DATA FOR ANALYSIS –
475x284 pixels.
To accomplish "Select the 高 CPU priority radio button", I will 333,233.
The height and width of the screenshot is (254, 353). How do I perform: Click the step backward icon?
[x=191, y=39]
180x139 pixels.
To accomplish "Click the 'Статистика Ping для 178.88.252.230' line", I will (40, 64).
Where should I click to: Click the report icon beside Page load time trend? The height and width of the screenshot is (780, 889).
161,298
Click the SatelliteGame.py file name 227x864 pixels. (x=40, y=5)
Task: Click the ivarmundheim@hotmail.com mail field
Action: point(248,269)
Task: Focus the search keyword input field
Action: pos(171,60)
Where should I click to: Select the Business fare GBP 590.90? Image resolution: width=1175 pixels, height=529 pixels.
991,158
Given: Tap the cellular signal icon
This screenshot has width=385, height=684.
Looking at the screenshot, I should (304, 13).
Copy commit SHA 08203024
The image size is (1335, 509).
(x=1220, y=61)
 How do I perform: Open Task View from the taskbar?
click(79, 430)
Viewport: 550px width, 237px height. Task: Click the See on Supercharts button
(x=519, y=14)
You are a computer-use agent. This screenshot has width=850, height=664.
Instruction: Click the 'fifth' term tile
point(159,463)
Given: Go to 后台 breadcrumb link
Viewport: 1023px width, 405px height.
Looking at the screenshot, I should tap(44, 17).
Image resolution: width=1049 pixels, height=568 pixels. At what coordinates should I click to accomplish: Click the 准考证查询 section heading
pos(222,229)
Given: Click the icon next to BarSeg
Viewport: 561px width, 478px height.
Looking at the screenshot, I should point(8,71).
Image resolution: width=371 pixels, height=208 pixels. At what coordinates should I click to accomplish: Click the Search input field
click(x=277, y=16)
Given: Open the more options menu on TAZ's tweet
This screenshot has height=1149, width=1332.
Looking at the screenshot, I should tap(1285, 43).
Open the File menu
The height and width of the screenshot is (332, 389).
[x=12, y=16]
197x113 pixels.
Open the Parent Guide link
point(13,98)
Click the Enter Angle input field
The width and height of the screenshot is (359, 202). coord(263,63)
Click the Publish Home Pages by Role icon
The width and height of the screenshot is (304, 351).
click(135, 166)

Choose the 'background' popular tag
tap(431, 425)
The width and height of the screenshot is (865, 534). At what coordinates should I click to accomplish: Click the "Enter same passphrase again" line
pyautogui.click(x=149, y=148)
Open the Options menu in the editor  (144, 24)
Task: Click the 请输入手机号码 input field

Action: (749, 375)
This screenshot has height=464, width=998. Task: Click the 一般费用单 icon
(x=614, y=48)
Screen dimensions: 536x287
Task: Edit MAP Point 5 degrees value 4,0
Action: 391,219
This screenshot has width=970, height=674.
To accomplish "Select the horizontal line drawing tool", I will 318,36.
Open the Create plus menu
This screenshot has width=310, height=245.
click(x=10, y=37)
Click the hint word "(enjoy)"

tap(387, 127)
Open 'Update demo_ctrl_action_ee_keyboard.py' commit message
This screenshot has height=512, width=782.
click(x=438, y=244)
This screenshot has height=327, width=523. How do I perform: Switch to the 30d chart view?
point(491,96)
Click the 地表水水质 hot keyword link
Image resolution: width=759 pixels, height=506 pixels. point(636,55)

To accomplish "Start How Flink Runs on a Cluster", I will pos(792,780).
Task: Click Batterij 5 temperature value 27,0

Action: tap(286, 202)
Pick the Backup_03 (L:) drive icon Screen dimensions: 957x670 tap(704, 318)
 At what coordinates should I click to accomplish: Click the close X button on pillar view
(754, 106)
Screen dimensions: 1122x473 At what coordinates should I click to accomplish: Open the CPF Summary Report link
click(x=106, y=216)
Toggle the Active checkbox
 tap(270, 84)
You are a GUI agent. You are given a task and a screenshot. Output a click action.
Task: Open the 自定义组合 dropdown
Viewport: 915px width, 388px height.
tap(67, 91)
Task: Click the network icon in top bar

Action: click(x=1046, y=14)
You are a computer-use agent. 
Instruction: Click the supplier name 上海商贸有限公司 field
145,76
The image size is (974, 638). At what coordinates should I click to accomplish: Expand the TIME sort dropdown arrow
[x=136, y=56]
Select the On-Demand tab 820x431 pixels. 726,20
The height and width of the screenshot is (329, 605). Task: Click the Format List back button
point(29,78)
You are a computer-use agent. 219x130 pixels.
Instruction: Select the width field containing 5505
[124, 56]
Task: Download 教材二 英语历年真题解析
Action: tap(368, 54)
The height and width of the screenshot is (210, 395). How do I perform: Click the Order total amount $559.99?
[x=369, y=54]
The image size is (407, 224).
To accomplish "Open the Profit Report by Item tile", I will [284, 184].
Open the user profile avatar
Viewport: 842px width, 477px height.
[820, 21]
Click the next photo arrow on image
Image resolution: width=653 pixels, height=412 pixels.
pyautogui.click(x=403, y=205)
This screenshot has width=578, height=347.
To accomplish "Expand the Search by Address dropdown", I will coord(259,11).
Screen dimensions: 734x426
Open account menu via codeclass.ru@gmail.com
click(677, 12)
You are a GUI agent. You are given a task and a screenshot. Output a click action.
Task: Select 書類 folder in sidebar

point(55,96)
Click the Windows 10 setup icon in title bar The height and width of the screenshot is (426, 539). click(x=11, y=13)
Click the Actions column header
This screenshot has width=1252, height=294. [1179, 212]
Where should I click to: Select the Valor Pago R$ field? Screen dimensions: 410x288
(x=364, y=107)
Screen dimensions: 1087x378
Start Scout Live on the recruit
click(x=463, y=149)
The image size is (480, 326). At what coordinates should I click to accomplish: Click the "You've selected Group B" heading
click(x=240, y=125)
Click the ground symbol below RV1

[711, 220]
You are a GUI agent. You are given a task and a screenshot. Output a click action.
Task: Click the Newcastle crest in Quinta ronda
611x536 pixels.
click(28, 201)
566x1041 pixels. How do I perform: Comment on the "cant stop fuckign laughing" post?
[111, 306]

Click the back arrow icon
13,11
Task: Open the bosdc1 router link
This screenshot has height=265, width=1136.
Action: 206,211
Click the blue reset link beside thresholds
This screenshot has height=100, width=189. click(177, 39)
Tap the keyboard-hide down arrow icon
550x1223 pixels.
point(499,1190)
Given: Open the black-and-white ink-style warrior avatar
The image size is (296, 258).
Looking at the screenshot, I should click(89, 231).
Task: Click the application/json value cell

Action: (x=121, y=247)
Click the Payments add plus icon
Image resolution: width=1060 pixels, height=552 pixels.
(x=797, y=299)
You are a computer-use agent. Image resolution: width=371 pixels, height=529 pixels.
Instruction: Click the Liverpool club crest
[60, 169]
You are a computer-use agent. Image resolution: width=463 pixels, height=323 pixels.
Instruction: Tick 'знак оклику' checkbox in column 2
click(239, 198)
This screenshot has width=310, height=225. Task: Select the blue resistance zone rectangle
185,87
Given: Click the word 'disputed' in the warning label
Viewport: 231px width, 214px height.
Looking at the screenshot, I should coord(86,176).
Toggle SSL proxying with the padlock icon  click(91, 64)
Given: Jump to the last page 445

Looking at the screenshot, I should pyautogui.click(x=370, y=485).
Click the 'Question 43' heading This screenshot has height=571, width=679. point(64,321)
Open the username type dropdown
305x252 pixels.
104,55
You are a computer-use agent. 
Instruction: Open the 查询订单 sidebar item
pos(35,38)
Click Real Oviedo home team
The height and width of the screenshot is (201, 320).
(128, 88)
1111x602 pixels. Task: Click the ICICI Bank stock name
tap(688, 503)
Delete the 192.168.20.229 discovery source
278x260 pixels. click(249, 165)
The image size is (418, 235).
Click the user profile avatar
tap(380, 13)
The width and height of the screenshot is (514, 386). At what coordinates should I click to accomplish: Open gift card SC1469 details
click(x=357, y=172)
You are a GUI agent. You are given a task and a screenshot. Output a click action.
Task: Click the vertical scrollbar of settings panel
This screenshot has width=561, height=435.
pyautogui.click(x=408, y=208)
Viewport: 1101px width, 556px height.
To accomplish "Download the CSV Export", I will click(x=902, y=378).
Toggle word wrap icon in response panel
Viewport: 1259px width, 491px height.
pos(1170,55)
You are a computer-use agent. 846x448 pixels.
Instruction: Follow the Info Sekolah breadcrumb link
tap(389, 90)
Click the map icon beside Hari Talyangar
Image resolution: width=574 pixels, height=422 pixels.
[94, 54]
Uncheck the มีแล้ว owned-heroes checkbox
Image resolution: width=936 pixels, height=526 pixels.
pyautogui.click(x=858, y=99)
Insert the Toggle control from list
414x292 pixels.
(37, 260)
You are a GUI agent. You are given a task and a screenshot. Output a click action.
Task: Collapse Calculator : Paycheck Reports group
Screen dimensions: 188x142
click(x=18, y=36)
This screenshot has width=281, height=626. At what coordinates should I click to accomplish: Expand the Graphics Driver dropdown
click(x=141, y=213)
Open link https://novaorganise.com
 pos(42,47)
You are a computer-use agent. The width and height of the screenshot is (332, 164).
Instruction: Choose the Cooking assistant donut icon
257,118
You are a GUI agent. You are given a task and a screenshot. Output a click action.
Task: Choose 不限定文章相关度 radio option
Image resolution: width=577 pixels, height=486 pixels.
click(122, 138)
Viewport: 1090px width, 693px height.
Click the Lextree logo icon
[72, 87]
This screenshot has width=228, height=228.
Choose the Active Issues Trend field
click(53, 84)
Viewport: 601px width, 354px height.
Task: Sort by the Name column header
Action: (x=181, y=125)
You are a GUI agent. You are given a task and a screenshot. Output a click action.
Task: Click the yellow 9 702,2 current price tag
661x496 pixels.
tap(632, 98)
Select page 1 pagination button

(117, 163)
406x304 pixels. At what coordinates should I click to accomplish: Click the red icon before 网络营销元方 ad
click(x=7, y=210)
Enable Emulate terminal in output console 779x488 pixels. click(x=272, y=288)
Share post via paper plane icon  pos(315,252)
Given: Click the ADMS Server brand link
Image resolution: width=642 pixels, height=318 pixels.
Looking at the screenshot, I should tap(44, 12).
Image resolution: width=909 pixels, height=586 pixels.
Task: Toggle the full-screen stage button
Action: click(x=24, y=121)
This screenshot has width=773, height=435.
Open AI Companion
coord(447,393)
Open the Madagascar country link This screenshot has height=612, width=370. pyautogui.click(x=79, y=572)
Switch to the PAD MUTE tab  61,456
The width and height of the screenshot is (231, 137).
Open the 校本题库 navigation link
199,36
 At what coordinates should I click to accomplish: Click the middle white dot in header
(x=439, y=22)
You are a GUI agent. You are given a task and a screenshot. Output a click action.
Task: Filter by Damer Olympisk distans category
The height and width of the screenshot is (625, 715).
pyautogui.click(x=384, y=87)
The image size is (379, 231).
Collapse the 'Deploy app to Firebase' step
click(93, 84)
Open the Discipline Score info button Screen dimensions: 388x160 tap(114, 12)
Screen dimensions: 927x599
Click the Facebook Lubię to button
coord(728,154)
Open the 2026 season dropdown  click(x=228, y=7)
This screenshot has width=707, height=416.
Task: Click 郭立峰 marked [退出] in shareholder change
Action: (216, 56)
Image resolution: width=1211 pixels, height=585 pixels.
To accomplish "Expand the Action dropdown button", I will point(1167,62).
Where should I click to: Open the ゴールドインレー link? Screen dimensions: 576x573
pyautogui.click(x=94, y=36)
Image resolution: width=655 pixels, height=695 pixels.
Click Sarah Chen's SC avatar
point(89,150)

WHAT YOU NEED TO DO – Beginning of the records through the line with "180x139 pixels.": return that span exactly and stop there.

ANSWER SECTION –
475x284 pixels.
To accomplish "Select the 高 CPU priority radio button", I will 333,233.
The height and width of the screenshot is (254, 353). How do I perform: Click the step backward icon?
[x=191, y=39]
180x139 pixels.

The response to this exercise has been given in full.